Background Eosinophilic tracheobronchitis with cough hypersensitivity, abbreviated as atopic cough, is an important cause of chronic cough. The reason for the absence of airway hyper-responsiveness is unknown, differing from asthma, a Th2 cytokine-mediated disorder.

Objective To compare the type 1 helper T cell (Th1)/Th2 balance in the peripheral blood from subjects with atopic cough and atopic asthma, we assessed the intracellular cytokine production at the single-cell level.

Methods Thirty-six subjects (10 patients with atopic cough, 18 with atopic asthma, and eight control subjects) were included. Intracellular IL-4 and IFN-γ were detected in CD4+ T cells by flow cytometry.
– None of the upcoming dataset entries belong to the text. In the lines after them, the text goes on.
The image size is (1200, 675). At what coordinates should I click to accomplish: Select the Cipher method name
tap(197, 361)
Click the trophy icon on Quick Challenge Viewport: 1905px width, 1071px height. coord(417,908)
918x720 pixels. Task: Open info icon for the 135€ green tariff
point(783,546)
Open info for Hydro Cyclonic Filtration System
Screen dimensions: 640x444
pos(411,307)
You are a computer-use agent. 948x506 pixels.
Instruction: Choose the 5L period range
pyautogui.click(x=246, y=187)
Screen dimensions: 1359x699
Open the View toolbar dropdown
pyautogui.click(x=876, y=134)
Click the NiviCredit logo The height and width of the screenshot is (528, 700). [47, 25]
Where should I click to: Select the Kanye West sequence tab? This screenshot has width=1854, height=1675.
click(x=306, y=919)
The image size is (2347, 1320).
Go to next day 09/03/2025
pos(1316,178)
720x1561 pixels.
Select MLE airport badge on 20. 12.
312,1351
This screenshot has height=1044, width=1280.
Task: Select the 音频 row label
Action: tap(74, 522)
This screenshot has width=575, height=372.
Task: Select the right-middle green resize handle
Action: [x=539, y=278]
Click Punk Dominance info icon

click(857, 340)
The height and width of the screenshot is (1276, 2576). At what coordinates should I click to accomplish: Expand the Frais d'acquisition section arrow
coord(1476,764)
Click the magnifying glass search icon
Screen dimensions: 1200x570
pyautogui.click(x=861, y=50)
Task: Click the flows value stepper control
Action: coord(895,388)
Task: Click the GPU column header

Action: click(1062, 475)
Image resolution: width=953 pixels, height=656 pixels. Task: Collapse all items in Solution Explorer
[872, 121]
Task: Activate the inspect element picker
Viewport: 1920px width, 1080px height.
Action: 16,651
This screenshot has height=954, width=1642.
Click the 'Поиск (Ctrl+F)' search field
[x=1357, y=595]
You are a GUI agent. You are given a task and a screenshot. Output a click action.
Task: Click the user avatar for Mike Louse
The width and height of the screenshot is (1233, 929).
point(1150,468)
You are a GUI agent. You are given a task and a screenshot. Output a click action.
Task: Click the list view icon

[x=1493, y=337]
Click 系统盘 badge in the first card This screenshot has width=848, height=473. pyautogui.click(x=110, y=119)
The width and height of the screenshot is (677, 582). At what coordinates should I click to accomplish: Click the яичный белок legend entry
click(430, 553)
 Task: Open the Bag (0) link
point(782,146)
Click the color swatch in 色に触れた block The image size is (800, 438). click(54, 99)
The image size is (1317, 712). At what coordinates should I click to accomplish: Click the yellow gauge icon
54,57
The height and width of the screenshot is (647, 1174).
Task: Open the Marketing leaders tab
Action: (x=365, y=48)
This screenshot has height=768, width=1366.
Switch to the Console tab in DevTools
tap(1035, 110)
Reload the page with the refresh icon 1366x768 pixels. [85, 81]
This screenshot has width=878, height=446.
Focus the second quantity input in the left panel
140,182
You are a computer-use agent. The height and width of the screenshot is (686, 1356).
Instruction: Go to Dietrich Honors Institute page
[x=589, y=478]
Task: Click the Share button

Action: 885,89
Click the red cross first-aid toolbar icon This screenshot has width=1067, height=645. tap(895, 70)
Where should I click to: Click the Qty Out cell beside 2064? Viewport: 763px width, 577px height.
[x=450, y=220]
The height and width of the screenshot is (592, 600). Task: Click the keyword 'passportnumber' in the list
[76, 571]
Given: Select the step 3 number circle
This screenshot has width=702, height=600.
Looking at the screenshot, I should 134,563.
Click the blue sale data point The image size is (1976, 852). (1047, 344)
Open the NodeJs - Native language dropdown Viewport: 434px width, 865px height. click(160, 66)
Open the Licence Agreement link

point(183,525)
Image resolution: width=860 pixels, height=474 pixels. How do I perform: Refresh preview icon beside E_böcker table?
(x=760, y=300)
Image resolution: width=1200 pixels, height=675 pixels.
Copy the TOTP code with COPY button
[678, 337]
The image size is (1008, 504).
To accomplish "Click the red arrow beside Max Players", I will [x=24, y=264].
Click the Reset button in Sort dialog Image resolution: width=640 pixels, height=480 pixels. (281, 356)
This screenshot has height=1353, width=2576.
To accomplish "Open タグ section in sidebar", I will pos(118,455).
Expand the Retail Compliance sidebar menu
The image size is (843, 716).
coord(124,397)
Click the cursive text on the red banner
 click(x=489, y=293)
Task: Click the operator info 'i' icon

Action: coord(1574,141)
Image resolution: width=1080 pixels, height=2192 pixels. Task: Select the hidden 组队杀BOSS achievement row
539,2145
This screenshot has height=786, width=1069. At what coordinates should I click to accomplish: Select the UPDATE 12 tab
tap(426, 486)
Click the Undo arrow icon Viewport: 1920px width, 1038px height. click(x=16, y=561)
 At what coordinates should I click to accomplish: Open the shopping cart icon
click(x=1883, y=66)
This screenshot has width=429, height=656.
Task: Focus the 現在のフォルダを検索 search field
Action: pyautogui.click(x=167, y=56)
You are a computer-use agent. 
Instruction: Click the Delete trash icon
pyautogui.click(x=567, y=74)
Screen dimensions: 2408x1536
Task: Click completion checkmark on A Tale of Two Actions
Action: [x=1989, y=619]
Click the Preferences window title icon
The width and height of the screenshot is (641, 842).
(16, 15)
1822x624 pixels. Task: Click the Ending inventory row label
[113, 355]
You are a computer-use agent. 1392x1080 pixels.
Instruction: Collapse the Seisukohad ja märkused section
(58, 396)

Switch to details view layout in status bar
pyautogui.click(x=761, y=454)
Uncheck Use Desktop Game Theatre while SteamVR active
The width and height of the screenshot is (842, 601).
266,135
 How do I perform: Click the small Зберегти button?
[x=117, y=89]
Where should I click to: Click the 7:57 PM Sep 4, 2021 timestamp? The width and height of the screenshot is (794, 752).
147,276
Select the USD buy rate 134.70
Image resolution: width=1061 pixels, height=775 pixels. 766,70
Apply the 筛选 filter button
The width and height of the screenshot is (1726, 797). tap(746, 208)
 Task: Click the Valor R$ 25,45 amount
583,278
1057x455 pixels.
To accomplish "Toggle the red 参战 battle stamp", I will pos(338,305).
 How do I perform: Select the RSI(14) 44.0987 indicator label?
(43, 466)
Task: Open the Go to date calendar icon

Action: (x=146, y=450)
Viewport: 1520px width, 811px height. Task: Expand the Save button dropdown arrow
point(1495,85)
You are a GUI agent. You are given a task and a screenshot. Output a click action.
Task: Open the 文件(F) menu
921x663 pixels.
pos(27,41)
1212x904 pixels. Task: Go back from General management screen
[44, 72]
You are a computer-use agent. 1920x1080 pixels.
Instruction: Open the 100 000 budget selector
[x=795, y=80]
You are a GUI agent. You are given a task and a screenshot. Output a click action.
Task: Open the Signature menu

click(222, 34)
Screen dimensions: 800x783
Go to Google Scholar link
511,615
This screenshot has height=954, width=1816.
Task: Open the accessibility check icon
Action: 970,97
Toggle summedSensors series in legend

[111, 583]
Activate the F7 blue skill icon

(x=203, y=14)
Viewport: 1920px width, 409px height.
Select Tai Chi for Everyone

Results A significantly lower ratio of IFN-γ-/IL-4-producing CD4+ T cells after phorbol 12-myristate acetate/ionomycin stimulation was found in patients with atopic cough and atopic asthma compared with normal subjects. In comparison between atopic patients, the ratio of IFN-γ-/IL-4-producing cells was significantly higher in atopic cough than in atopic asthma. However, the proportion of IL-4-producing CD4+ T cells was significantly higher in patients with atopic asthma than in normal control subjects and no significant difference was detected between patients with atopic cough and normal subjects. No significant difference in the proportion of IFN-γ-producing cells was found between the subjects. Overall, the total IgE levels were positively correlated to the IL-4-producing cells and inversely correlated to the ratio of IFN-γ-/IL-4-producing cells.

Conclusion These results show the lower degree of Th2 cytokine predominance in atopic cough compared with atopic asthma and suggest the relation between the Th1/Th2 balance and atopic status.